▼

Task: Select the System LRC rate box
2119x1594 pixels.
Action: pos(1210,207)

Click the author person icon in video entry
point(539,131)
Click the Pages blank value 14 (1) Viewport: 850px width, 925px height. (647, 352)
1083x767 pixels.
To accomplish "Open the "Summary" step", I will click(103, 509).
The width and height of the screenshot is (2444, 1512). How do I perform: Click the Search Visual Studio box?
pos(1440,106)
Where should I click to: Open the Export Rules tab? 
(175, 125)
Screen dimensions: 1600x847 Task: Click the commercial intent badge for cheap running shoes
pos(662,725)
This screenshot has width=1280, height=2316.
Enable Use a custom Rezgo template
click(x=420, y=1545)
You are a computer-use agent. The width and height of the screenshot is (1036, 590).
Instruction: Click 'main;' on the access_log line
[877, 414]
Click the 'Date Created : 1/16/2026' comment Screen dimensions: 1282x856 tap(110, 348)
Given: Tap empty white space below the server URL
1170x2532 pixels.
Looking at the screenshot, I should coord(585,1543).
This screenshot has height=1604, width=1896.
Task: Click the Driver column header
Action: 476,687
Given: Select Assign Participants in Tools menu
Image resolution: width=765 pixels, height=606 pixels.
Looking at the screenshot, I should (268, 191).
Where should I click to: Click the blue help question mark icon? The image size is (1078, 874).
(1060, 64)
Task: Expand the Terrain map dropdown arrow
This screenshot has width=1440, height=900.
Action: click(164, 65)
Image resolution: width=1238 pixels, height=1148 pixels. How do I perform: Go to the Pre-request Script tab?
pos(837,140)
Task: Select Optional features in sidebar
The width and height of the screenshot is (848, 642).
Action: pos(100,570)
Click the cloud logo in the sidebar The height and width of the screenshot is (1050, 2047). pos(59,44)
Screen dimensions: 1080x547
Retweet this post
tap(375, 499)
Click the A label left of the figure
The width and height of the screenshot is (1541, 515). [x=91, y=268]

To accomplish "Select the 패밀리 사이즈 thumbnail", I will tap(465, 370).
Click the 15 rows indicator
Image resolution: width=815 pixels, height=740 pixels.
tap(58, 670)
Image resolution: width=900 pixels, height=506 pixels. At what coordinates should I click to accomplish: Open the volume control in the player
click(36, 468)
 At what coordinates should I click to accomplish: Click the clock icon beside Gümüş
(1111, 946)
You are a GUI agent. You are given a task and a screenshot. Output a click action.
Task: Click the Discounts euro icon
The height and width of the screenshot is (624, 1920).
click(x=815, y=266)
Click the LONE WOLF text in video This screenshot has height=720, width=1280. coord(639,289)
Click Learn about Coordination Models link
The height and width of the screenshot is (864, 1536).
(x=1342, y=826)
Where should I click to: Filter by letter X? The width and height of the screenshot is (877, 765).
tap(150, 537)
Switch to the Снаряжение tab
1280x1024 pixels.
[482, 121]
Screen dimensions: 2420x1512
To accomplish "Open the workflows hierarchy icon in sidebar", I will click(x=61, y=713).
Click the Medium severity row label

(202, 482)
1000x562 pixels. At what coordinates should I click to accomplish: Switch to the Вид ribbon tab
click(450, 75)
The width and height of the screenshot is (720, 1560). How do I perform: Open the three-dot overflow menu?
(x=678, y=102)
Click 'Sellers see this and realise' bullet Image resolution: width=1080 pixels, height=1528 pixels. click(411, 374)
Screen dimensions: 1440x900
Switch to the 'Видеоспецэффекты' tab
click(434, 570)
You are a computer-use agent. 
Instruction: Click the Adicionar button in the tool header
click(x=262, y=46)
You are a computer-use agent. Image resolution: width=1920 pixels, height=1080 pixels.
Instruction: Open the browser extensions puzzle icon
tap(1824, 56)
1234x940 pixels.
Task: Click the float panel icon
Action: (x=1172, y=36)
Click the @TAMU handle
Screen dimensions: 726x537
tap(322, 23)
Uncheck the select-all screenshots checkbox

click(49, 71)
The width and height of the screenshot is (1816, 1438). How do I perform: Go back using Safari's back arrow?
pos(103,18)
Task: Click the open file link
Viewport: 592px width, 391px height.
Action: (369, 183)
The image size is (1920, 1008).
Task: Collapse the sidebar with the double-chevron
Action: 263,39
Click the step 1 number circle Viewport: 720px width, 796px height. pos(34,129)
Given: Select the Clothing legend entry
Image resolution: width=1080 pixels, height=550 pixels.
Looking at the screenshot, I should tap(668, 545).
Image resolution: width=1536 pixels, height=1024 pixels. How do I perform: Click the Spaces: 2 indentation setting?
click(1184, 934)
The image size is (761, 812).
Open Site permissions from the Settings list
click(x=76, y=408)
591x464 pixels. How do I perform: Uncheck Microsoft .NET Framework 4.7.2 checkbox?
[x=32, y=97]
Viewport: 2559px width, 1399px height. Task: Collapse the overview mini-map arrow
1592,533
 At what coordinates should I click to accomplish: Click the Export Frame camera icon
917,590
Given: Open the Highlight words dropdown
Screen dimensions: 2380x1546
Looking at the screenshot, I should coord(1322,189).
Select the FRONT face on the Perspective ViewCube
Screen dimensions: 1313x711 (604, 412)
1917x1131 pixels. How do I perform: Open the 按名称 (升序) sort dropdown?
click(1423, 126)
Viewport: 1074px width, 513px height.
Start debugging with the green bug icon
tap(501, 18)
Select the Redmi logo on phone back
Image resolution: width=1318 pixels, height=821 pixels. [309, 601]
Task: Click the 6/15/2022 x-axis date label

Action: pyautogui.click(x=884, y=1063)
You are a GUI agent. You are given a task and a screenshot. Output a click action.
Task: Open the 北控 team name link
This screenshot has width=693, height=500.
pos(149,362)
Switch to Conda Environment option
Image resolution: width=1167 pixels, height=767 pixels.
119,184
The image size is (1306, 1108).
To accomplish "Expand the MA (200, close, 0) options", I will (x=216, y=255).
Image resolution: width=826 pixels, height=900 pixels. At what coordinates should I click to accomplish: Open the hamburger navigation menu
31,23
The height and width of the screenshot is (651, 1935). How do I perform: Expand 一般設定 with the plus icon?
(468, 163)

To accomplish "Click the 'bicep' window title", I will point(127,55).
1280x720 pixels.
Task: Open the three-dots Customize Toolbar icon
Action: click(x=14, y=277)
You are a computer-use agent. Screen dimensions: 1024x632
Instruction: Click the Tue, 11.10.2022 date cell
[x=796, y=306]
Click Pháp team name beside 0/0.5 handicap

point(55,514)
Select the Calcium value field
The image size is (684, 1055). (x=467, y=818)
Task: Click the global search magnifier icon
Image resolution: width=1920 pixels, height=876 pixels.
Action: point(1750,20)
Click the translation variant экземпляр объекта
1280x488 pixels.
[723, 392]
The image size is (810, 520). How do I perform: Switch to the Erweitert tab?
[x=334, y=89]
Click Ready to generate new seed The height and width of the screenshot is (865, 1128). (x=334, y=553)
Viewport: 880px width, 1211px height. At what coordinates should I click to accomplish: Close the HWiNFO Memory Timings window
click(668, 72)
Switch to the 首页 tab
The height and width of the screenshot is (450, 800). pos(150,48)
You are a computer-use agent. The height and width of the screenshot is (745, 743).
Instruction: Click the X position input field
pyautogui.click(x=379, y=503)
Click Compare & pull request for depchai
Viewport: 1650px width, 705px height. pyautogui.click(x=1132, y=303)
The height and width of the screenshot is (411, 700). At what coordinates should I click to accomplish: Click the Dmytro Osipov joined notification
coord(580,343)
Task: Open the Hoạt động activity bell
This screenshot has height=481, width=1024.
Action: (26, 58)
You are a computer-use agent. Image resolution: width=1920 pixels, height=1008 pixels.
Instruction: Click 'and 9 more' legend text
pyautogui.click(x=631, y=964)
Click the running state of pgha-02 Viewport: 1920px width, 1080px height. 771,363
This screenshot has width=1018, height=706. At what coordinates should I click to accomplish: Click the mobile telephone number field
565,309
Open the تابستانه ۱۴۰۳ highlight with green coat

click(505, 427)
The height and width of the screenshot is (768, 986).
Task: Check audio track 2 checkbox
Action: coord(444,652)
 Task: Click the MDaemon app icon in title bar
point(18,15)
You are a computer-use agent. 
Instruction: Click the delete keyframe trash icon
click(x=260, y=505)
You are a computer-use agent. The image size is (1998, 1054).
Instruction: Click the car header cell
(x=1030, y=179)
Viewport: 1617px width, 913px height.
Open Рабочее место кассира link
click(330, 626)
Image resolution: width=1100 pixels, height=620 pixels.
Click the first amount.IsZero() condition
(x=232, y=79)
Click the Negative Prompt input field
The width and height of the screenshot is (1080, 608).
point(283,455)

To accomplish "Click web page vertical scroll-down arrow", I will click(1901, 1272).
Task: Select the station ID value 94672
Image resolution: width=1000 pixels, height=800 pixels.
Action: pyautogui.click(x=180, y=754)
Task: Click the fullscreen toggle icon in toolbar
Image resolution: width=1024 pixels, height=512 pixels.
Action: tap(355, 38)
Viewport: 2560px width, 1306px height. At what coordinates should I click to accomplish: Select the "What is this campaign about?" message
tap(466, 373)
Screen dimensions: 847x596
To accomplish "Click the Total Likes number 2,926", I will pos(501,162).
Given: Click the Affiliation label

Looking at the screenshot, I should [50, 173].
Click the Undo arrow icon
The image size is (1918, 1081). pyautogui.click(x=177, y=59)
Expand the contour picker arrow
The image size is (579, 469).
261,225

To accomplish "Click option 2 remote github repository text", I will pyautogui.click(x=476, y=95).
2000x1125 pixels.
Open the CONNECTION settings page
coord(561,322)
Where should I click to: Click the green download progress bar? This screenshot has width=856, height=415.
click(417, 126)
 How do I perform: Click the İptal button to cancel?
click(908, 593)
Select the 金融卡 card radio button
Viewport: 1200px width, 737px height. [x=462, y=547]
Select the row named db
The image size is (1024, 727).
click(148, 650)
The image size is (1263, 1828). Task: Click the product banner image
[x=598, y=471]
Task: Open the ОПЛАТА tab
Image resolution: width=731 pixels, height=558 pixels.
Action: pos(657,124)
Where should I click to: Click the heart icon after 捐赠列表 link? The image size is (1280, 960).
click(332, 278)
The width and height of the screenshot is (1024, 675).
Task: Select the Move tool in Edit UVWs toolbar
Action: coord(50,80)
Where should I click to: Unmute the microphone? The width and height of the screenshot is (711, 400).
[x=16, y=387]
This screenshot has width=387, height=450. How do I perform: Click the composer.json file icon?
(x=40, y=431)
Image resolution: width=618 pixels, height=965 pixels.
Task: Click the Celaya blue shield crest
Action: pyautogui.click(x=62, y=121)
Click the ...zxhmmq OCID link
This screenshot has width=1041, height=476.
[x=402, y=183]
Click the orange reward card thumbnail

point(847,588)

▲

__WORK TO COMPLETE__
Can you repeat the lines from the one containing "This screenshot has width=1280, height=2316." up to and including the one containing "tap(58, 670)", switching "sidebar" to "side panel" and leaving everything else as it is?

__CORRECT RESPONSE__
This screenshot has width=1280, height=2316.
Enable Use a custom Rezgo template
click(x=420, y=1545)
You are a computer-use agent. The width and height of the screenshot is (1036, 590).
Instruction: Click 'main;' on the access_log line
[877, 414]
Click the 'Date Created : 1/16/2026' comment Screen dimensions: 1282x856 tap(110, 348)
Given: Tap empty white space below the server URL
1170x2532 pixels.
Looking at the screenshot, I should coord(585,1543).
This screenshot has height=1604, width=1896.
Task: Click the Driver column header
Action: 476,687
Given: Select Assign Participants in Tools menu
Image resolution: width=765 pixels, height=606 pixels.
Looking at the screenshot, I should (268, 191).
Where should I click to: Click the blue help question mark icon? The image size is (1078, 874).
(1060, 64)
Task: Expand the Terrain map dropdown arrow
This screenshot has width=1440, height=900.
Action: click(164, 65)
Image resolution: width=1238 pixels, height=1148 pixels. How do I perform: Go to the Pre-request Script tab?
pos(837,140)
Task: Select Optional features in side panel
The width and height of the screenshot is (848, 642).
Action: pos(100,570)
Click the cloud logo in the side panel The height and width of the screenshot is (1050, 2047). pos(59,44)
Screen dimensions: 1080x547
Retweet this post
tap(375, 499)
Click the A label left of the figure
The width and height of the screenshot is (1541, 515). [x=91, y=268]

To accomplish "Select the 패밀리 사이즈 thumbnail", I will tap(465, 370).
Click the 15 rows indicator
Image resolution: width=815 pixels, height=740 pixels.
tap(58, 670)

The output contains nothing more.